-- CHALLENGE 1 --
According to the forum thread, what fixture upstairs does the trap hanging into the basement shower come from?

-- SOURCE EXCERPT --
— Begin —

# Nobody told plumber they make low profile traps



## den (Mar 28, 2009)

Did a house inspection for a realator and this is what was in the basement shower. Trap hung down through the diffuser. The light was above the diffuser and tapped off a light next grid over. It had single wires only and was spliced in the air. One of many problems.


----------



## Amish Electrician (Jan 2, 2010)

Your problem isn't the plumber, it's the HO doing an illegal remodel. The trap was likely there all along.


----------



## McClary’s Electrical (Feb 21, 2009)

I always hate to see bad wiring on a drop ceiling. It's so easy to end up with the whole grid energized


----------



## Big John (May 23, 2010)

mcclary's electrical said:


> ...It's so easy to end up with the whole grid energized


 In a shower stall, no less.

-John


----------



## wildleg (Apr 12, 2009)

that is a thing of beauty. I would have liked to have seen another angle on the trap. what a masterpiece.


----------



## user4818 (Jan 15, 2009)

All of that work is Cletis.


----------



## kawaikfx400 (Jul 14, 2008)

Big John said:


> In a shower stall, no less.
> 
> -John


So true


----------



## den (Mar 28, 2009)

Just got back home and I can post more pics later. There was things like this all over house. They also have a floating neutral someplace as half or more recepticles didn't have a ground although one was hooked up on recepticles.


----------



## den (Mar 28, 2009)

here is a better picture of trap. the trap comes from new whirlpool in master bath upstairs. Notice where they put the switch for tub-easy to reach while in there. Also this is the furnace disconnect fed by 2 wire and romex to furnace has ground disconnected and not in conduit or mc wire. The other pic is a light that was in attic.


----------



## Shockdoc (Mar 4, 2010)

That is a straight up ghetto installation, from the plumbing thru the tile work endind at the electrical.


----------



## den (Mar 28, 2009)

forgot to get furnace picture in.


----------



## Shockdoc (Mar 4, 2010)

SJ cord feeding switch?


----------



## user4818 (Jan 15, 2009)

If Shockdoc is saying something is hack, it must be _really_ bad.


----------



## Shockdoc (Mar 4, 2010)

Peter D said:


> If Shockdoc is saying something is hack, it must be _really_ bad.


Hack would be a complement. That's ten steps beyond hack.


----------



## captkirk (Nov 21, 2007)

I love how he went up past the grid with the tile, probably telling himself he's not a hack, he doest it right...tile to the top...


----------



## Shockdoc (Mar 4, 2010)

captkirk said:


> I love how he went up past the grid with the tile, probably telling himself he's not a hack, he doest it right...tile to the top...

— End —

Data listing
— Begin —

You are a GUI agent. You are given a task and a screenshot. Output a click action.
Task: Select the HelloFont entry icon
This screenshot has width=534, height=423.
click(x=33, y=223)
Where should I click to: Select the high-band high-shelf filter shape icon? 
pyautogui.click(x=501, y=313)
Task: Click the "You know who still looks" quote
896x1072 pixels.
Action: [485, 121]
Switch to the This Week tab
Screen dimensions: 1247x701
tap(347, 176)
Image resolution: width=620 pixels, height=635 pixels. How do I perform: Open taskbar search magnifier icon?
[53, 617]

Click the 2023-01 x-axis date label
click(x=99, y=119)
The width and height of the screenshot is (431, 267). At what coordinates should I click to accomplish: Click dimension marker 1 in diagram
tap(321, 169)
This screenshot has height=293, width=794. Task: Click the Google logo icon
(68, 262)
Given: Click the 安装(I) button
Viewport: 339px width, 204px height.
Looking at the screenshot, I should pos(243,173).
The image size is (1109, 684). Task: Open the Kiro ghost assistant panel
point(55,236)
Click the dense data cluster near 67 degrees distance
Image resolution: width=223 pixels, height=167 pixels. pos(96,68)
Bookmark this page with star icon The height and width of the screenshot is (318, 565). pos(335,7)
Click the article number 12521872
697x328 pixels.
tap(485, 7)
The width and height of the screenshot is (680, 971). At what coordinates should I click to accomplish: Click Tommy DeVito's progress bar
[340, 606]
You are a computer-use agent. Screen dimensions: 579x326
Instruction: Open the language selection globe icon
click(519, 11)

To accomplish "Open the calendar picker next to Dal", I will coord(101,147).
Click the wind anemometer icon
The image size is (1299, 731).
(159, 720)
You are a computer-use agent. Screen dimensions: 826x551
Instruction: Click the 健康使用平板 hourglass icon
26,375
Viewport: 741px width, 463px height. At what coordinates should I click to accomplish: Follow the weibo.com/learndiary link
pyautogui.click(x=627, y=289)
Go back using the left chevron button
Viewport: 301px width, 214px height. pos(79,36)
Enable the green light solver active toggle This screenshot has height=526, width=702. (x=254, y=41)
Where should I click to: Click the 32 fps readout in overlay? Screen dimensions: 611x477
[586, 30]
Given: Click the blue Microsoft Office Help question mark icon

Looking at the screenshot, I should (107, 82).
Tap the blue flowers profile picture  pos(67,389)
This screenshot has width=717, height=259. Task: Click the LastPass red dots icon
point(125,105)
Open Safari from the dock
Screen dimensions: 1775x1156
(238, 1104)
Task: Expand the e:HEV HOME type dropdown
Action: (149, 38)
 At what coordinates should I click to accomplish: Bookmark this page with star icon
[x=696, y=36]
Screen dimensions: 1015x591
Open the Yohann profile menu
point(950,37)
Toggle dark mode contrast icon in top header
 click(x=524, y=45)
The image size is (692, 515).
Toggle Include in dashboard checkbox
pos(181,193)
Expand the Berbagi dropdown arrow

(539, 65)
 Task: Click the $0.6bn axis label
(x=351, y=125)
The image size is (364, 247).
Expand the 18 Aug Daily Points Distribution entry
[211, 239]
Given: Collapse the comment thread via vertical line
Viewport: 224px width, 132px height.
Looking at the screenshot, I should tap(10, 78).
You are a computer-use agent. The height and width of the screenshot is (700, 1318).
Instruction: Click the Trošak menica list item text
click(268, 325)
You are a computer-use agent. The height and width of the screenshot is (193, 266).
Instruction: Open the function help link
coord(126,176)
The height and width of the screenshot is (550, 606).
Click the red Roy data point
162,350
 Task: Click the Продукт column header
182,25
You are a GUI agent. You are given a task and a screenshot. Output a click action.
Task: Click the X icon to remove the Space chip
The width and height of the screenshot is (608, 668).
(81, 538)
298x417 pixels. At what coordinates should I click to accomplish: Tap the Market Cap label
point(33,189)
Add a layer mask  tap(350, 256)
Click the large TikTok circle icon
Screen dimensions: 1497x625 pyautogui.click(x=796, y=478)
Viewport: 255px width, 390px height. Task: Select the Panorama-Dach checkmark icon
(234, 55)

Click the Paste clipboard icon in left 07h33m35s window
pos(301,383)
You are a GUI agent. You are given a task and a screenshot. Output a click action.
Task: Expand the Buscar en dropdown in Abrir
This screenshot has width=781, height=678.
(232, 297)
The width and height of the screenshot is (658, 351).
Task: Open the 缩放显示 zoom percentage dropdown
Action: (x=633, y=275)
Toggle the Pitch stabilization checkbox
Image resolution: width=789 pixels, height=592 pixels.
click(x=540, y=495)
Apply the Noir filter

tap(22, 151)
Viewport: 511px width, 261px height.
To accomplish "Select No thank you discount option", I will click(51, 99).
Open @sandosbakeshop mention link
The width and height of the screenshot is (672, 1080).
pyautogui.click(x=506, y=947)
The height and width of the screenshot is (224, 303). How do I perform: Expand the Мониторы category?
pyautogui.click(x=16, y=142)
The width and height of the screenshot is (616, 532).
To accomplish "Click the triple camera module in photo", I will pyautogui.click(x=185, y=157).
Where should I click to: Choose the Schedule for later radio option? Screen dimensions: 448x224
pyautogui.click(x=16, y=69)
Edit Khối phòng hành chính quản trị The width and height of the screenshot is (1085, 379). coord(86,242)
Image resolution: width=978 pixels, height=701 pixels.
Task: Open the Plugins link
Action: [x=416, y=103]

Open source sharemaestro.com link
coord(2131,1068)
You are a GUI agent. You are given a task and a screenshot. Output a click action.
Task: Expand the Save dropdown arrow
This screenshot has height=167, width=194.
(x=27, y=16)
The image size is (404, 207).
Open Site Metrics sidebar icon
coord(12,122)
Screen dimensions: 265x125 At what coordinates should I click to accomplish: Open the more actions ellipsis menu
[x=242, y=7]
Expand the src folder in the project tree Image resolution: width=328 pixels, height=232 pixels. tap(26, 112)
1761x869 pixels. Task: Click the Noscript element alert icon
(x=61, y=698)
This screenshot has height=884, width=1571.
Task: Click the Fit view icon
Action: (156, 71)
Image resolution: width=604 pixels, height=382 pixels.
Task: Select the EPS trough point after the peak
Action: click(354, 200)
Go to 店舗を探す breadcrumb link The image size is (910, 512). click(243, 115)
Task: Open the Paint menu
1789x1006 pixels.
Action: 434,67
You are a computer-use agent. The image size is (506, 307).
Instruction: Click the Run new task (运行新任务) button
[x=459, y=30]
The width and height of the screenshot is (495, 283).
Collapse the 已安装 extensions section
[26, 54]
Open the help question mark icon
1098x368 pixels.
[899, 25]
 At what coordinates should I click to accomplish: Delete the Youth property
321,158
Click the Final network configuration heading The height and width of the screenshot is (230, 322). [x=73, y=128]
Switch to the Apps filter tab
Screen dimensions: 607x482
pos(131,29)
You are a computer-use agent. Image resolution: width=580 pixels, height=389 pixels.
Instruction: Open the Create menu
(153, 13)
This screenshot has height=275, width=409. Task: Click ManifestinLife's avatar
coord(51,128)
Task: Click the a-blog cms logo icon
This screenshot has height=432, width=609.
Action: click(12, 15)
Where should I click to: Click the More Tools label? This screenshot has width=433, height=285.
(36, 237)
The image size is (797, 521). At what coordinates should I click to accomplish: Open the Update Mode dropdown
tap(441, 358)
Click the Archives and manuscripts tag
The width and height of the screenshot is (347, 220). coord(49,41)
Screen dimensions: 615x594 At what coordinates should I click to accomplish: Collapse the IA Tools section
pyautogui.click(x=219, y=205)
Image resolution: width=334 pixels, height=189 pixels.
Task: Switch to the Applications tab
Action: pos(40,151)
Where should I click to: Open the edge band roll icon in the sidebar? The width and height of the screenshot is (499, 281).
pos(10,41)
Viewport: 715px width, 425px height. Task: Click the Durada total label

— End —

-- CHALLENGE 2 --
As a numbered list with blank lines omitted, give the rows of the data listing from the line containing "The image size is (797, 521)." through the line containing "The width and height of the screenshot is (347, 220).", both included.

-- CORRECT OUTPUT 1 --
The new whirlpool in the master bath upstairs.

-- CORRECT OUTPUT 2 --
1. The image size is (797, 521). At what coordinates should I click to accomplish: Open the Update Mode dropdown
2. tap(441, 358)
3. Click the Archives and manuscripts tag
4. The width and height of the screenshot is (347, 220). coord(49,41)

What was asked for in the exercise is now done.